La joya desciende por el Nilo como liberada en medio de la corriente. Trayectoria de sur a norte, la joya flota pesada: no puede nadar. Suele caminar en las profundidades del río, en el limo, y levanta partículas como polen cuando cabalga entre redes vegetales. Abre los ojos la joya para ubicar en las trayectorias de la luz y su alimento, el camino de vuelta, anfibio, para tomar el aire de los mortales.
Se imprime en la joya las redes vegetales y pistilos de las orillas, que son coronas del río del que nunca se atreve a salir.
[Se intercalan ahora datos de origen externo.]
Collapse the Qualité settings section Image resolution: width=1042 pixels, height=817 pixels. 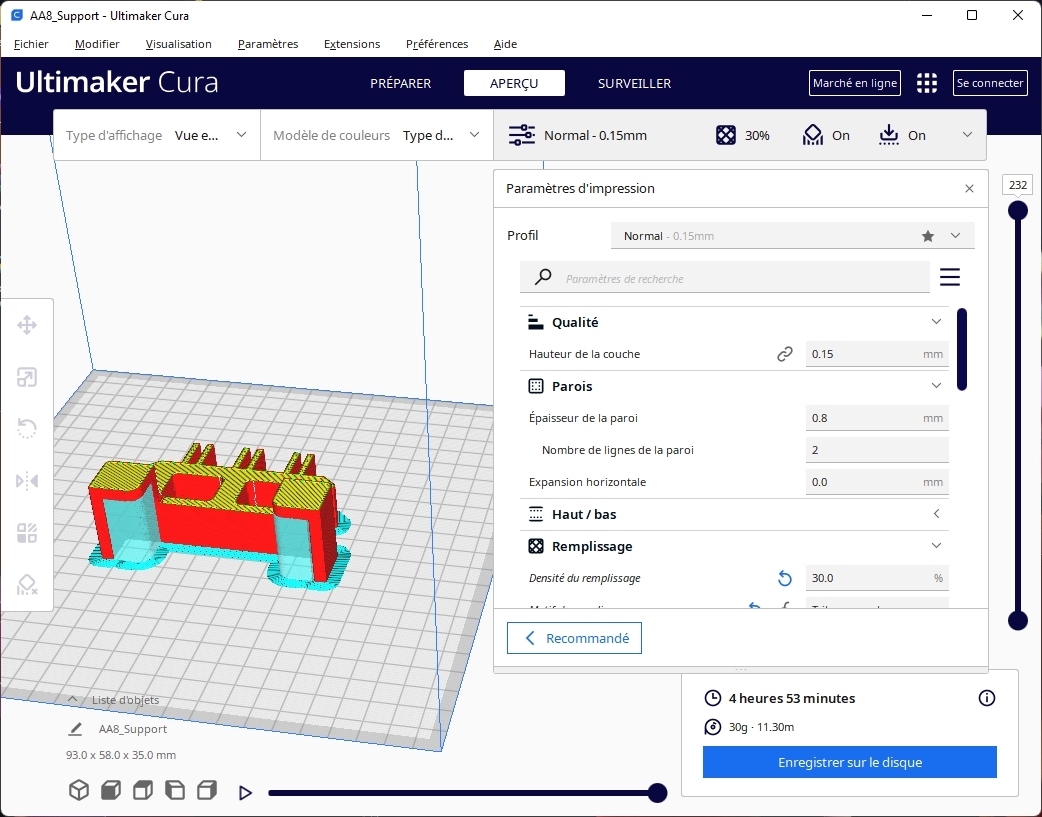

Preserva en sus oídos las celebraciones de sus feligreses, que le rogaron ser turquesa y lámpara del camino de ida de su cadáver. La joya ha nadado y acompañado a hombres por el camino acuático de la muerte. Quieta, no sabe qué hacer alejada de su cadáver. Extraña el río y ese camino de ida.
La joya recuerda los dedos de su hacedor que le tatuó flores de loto, sabe también de la textura de la carne y huesos secos, de los que era fuente de agua. Siguen creciendo en su cuerpo las flores, mutando las hojas y el polen. Le han recompuesto las extremidades que yacían rotas al lado del cadáver, y no sabe usarlas. Si no puede cabalgar en el Nilo, o el río negro de la muerte, solo puede yacer.
La joya ha encallado en medio del pavimento. Yace en otro templo que nunca tuvo dioses. Rodeada de vidrios, indiferente a los dedos profanos de restauradores, se pregunta si cruzará el océano o si el océano lo cruzará a él cuando por esa costa, que le es ajena, que le resulta gélida, naveguen otros hombres y se hablen otras lenguas.